Lors de la grande prière hebdomadaire, le 26 mai, à la mosquée Mohammed V d’Al Hoceïma, M. Zefzafi s’était emparé de la parole et avait insulté l’imam. Il avait ensuite prononcé un discours enflammé critiquant l’Etat “corrompu”, “l’arbitraire” du Makhzen (un terme sibyllin désignant “l’Etat profond”, qui englobe le Palais royal et l’appareil sécuritaire) et même le Roi, “comptable du bien-être de ses concitoyens”. Cette attitude frondeuse, point d’orgue d’une campagne d’agitation longue de plusieurs mois, a fini de convaincre les autorités marocaines que sa neutralisation était devenue inévitable. Dans le Royaume chérifien, qui a su éviter tourments des Printemps arabes, la critique et la contestation sont tolérées pour peu qu’elles épargnent scrupuleusement la personne du Roi, sacralisée. Le procureur a inculpé Nasser Zefzafi pour “atteinte à la sécurité intérieure de l’Etat” et “d’autres actes considérés comme des crimes” au Maroc. Sans autres détails jusqu’ici.

La contestation d’Al Hoceïma dure depuis plus de six mois. L’étincelle s’est produite le 28 octobre 2016 lorsqu’un vendeur de poissons, Mouhcine Fikri, meurt broyé par une benne à ordures alors qu’il tentait de récupérer sa marchandise, que des agents de l’Etat y avaient jetée. Des milliers de personnes étaient alors descendues dans la rue pour demander que justice soit faite. Malgré l’inculpation d’une dizaine de personnes, des activistes locaux ont entretenu la colère populaire. Des manifestations réclament davantage de justice sociale, d’emplois et un accès aux services de santé.

Un test pour le gouvernement

Conscient de la situation, le roi Mohammed VI avait pourtant attendu la formation du nouveau gouvernement pour y envoyer, le 10 avril, le ministre de l’Intérieur, tout juste nommé. Celui-ci avait tenté d’apaiser la situation. L’Etat avait promis des investissements, des hôpitaux, des universités…

Des soulèvements populaires apparaissent de manière récurrente dans cette région du nord du pays, marquée par un haut taux de chômage et convaincue d’avoir été tenue à l’écart des politiques de développement – payant en cela le prix de ses coups de gueule et de ses velléités autonomistes. En 2011, cinq corps calcinés sont découverts lors de troubles survenus lors d’un mouvement contestataire apparu dans le sillage des Printemps arabes.

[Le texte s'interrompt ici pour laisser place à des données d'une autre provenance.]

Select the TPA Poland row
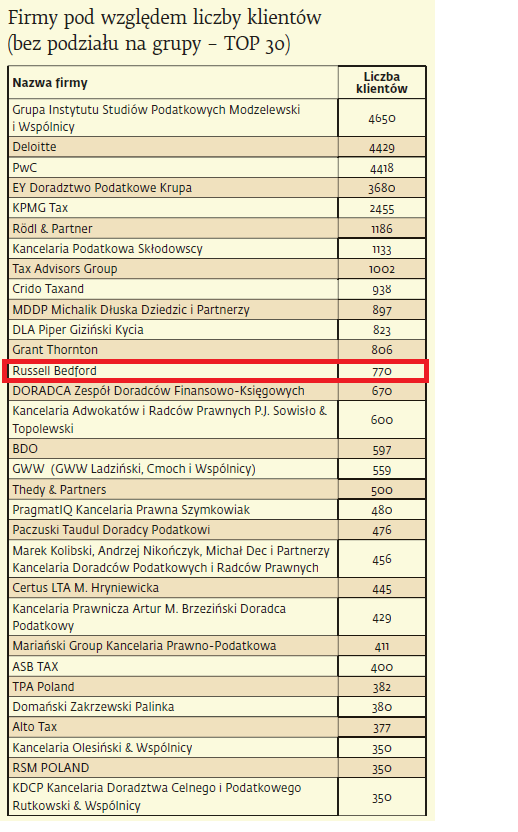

Le Rif marocain, du nom du massif montagneux qui traverse la frontière vers l’Algérie en longeant la côte méditerranéenne, a d’ailleurs hébergé une éphémère “République du Rif” au début des années 20, gagnée sur le colonisateur espagnol. Un fait de gloire qui a copieusement nourri la mémoire collective des Rifains, d’autant plus que l’expérience s’est conclue dans l’horreur des armes chimiques, alimentant encore le moulin des injustices.

Avec l’arrestation de Zefzafi et de ses compagnons, la contestation actuelle semblait vouloir s’étendre en dehors du Rif. Un élan de sympathie s’est manifesté dans la capitale Rabat. Reste que l’ampleur du mouvement représente un test grandeur nature pour le gouvernement.